Medicine rules (or why Ann Summers is safer than your garden for a cheap night in)

When anyone asks me what I’ve learnt since starting medicine, my first thought is “Don’t do medicine.” After I’ve pissed all my mates off for being a moany junior doctor, I answer thusly.

 

Rule 1

Don’t use a knife to get a stone out of an avocado.

 

Every single day of my A&E rotation someone would pitch up, clutching a bloody tea towel around their hand, cursing the day they decided to make a posh salad.   You’ve probably come close to this yourself when you’ve thought “oh, this one’s a bit under-ripe”, and then narrowly missed plunging a knife at least part of the way through your palm, while stoning an avocado. Ok, the high levels of avocado injury may have something to do with the location of my hospital, in a posh London borough, but I’d seen a fair number at my previous hospital, in a downtrodden suburban backwater. And it wasn’t just clueless students. Chefs, caterers and housewives alike, no one was safe from the curse of the avocado knife. I’ve seen tendons and nerves severed, just because someone wanted a bit of something fancy in their salad. So use a spoon, people.

 

Rule 2

Kids and magnets don’t mix

 

Got kids? Lose the magnets.
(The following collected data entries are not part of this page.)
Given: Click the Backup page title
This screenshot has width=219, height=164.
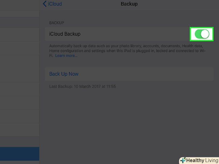Looking at the screenshot, I should coord(129,4).
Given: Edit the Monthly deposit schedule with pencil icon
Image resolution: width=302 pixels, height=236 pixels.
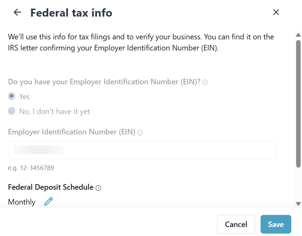Looking at the screenshot, I should pos(49,201).
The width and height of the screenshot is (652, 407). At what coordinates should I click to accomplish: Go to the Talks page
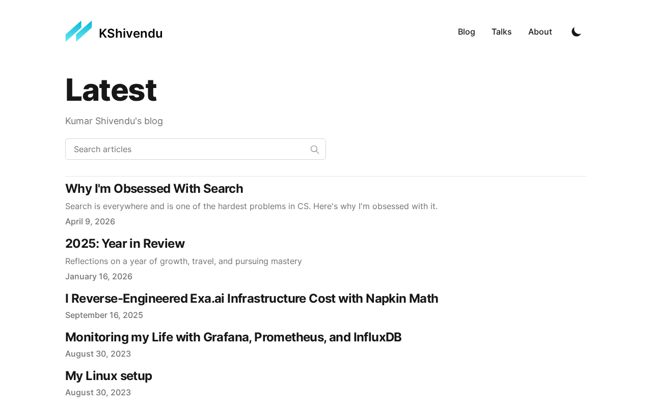point(501,32)
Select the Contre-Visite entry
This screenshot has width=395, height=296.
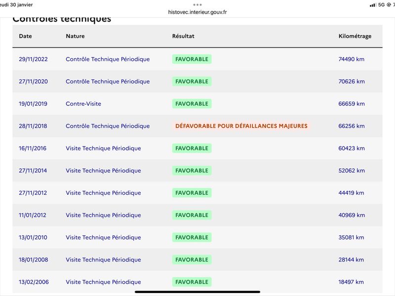click(x=83, y=104)
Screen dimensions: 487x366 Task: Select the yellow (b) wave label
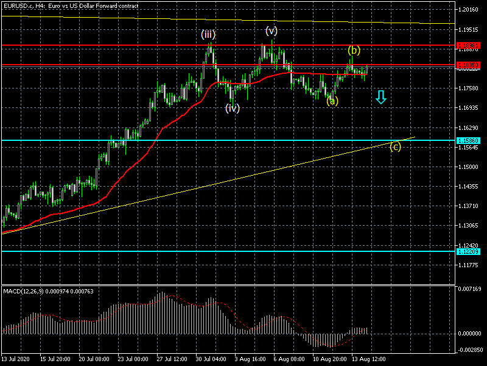click(x=354, y=49)
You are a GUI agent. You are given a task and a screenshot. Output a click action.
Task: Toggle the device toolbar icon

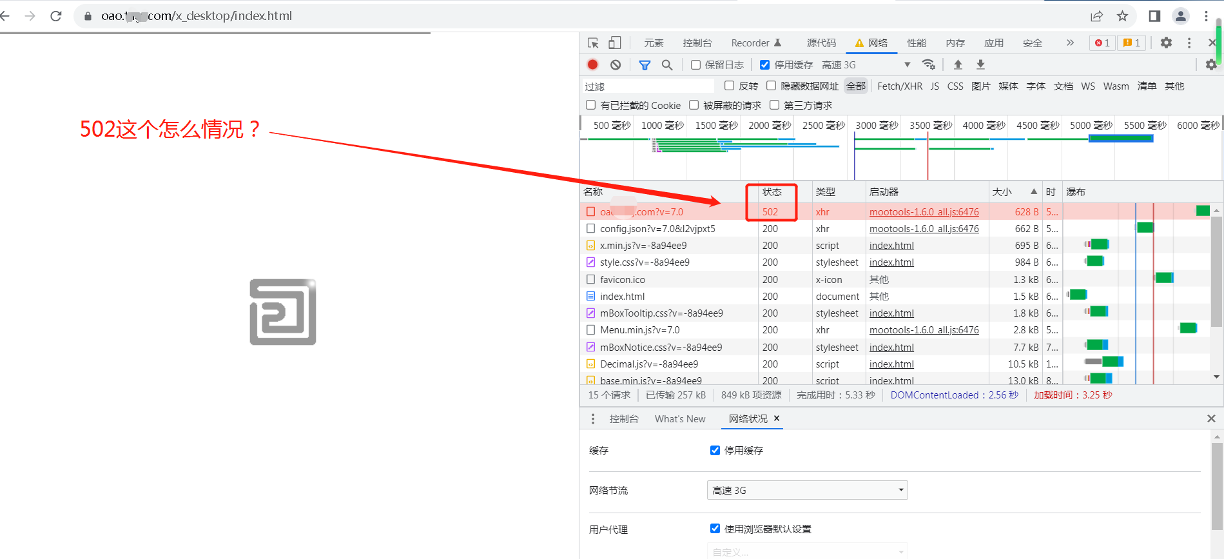(x=614, y=43)
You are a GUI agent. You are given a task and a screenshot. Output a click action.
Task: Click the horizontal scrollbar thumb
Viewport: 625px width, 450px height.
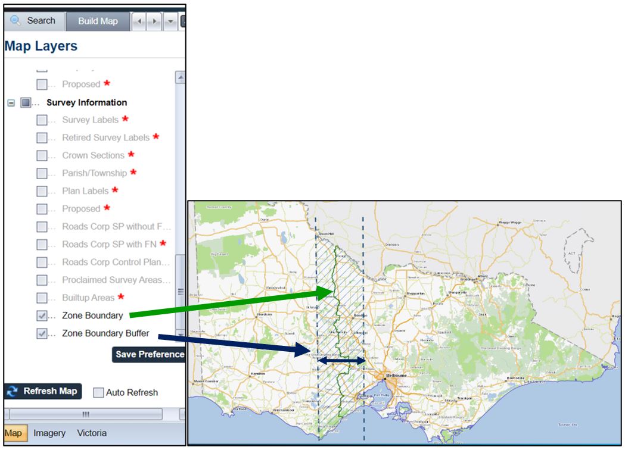point(85,414)
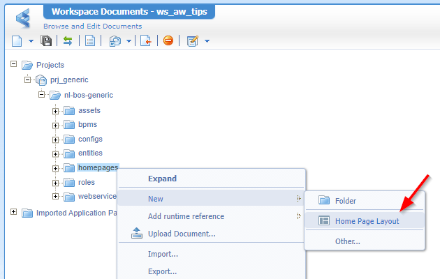Screen dimensions: 440x279
Task: Expand the assets folder node
Action: point(55,110)
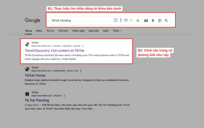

On my first day of my paeds rotation, when I didn’t know my (small) arse from my (small) elbow, I watched, dumbstruck with shock as a little boy threw up most of his blood volume after swallowing 2 magnets.

 

It’s fine if your kid swallows one magnet. But the problem comes when they swallow two. The magnets have a tendency to become separated, and then, as they snake their way down the intestine, they become attracted to one another through the fragile bowel wall. They pull towards each other, and then they tear through the wall, and then the (small) patient starts bleeding into their (tiny) abdomen. And when that happens it’s terrifying. The only thing you can do is open up their bellies and try and remove the magnets, and sew up the hole that they have created. The problem is that surgical instruments are made of metal, and so, as you are operating, the magnets jump towards the instruments, making it extremely difficult to operate safely.

 

So those fridge magnets may look cute, and now you’re going to have to find somewhere else to put the wedding invites and shopping lists. But please, bin the magnets until your kids are old enough to stop putting random shit in their mouth and swallowing.

 

Rule 3

If you’re going to put something up your arse, don’t let go.

 

Every A&E doctor worth their salt has heard the “I fell on it” excuse. I mean really people. We’re all adults. If you want to put something up your rectum, then go ahead. Ideally you use something specifically created for the purpose, and not a vegetable, or something that can shatter. But for the love of all things, please keep a tight hold of it. You don’t want a fun night in to end in you lying on an operating table, with your belly being sliced open so we can retrieve the item that has slipped into your intestine. While we’re at it – please don’t shoot water under pressure up that particular orifice. It can pop your bowel – and you might end up pooing into a bag for the rest of your life. Oh – one final plea – it’s ok to admit you put something up there intentionally, because you like the way it feels. We won’t judge you. We’ve seen it all before. Saying you fell on it is just a bit embarrassing for everyone.  So man up, admit the truth, and lets just get on with playing ‘find the courgette’, Ok?